═══ DATASET ═══
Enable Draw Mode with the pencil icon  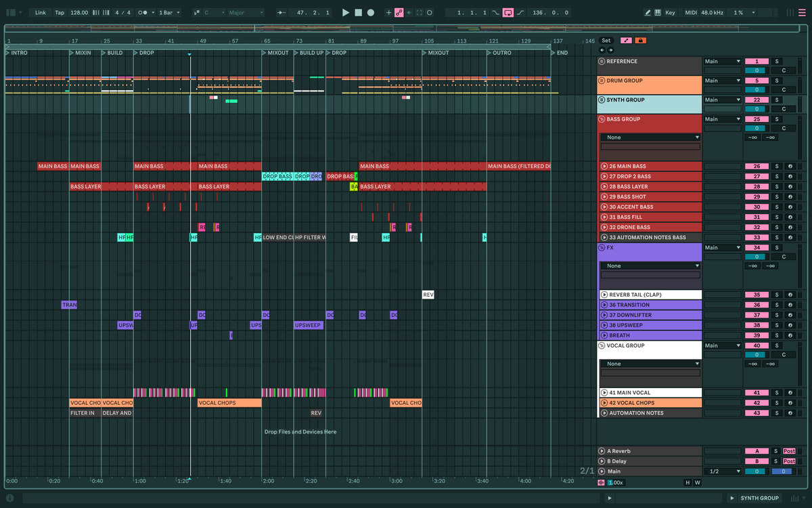click(648, 12)
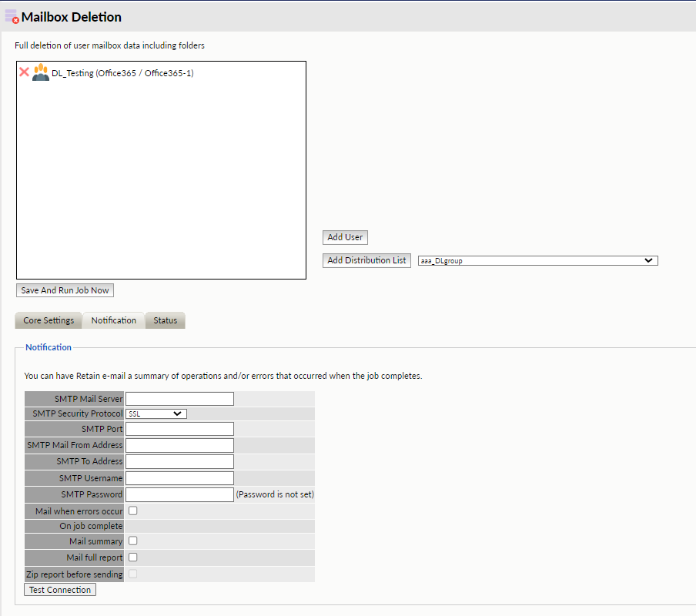Click the Add Distribution List button
Screen dimensions: 696x616
(x=366, y=260)
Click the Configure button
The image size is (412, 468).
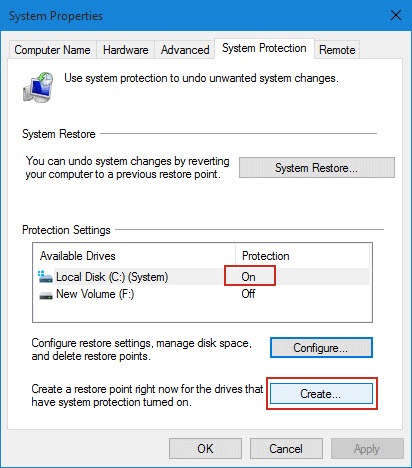(321, 348)
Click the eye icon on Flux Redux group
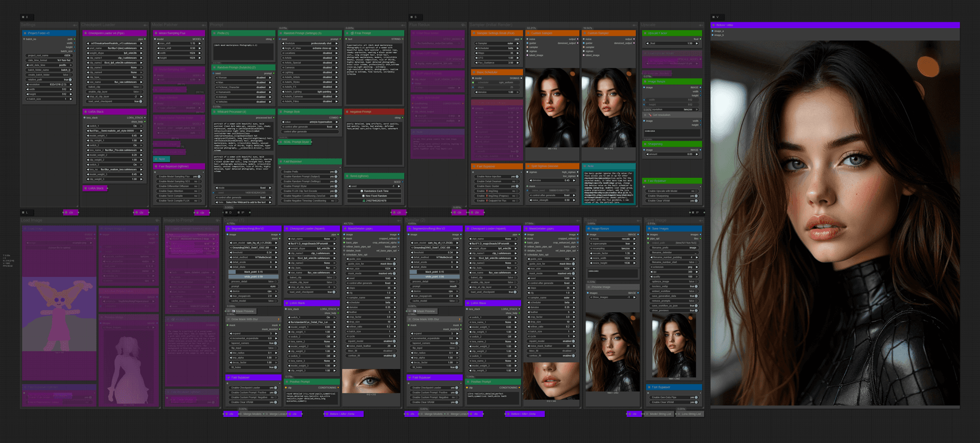980x443 pixels. point(463,25)
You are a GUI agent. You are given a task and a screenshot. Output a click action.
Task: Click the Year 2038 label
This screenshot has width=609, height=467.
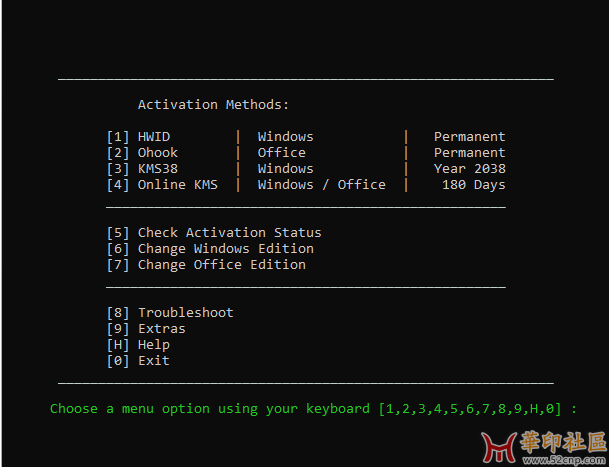pos(470,169)
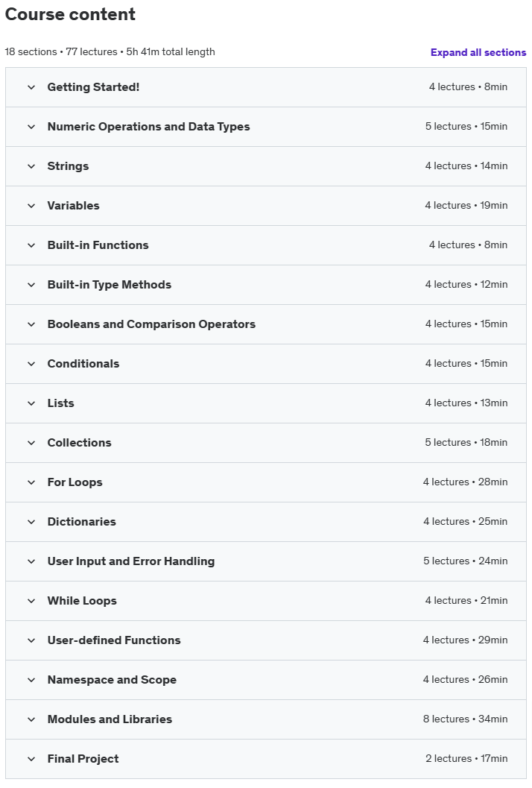
Task: Click chevron beside Numeric Operations and Data Types
Action: (x=31, y=127)
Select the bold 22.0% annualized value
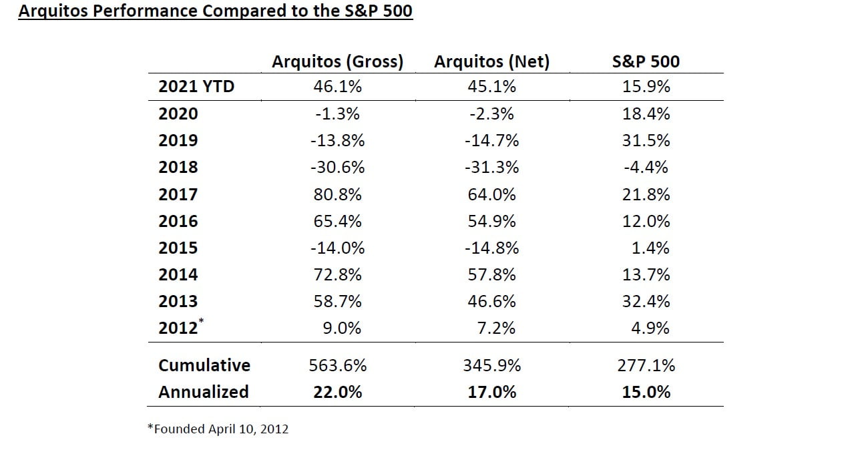The image size is (868, 458). pos(337,392)
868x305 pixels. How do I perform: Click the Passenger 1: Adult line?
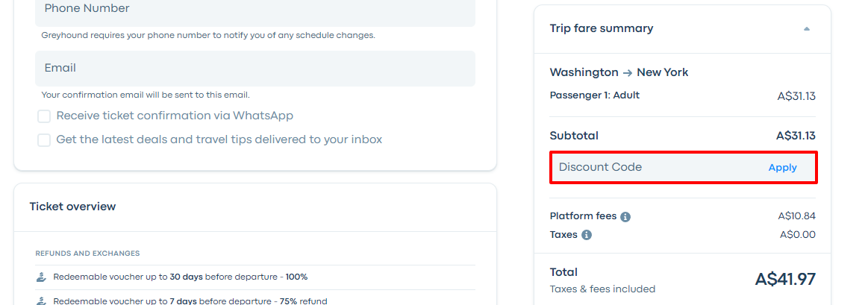[595, 95]
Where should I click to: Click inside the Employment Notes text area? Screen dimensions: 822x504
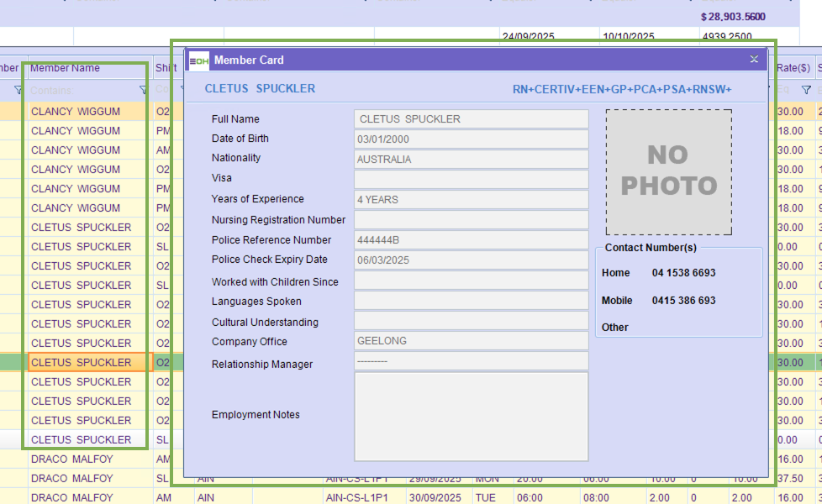tap(471, 416)
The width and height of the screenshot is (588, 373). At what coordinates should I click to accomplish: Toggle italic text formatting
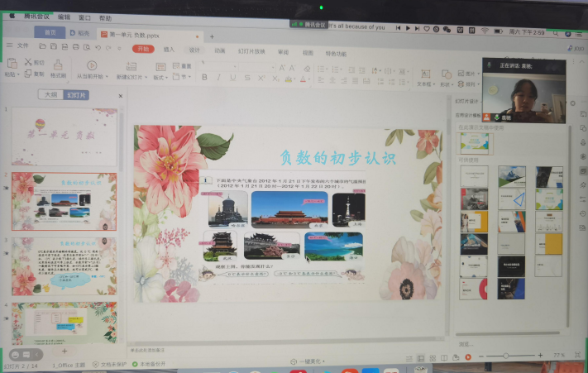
═══
▶ ASSIGNMENT:
In the entries above, every line from the line with "The image size is (412, 468)." to the line with "Task: Click the Year 2038 label" is to be printed exactly, with both ends included and pictures excluded.

▶ EXERCISE OUTPUT:
The image size is (412, 468).
(321, 348)
Click the eye icon on Flux Redux group
980x443 pixels. point(463,25)
You are a GUI agent. You are given a task and a screenshot. Output a click action.
Task: Click the Year 2038 label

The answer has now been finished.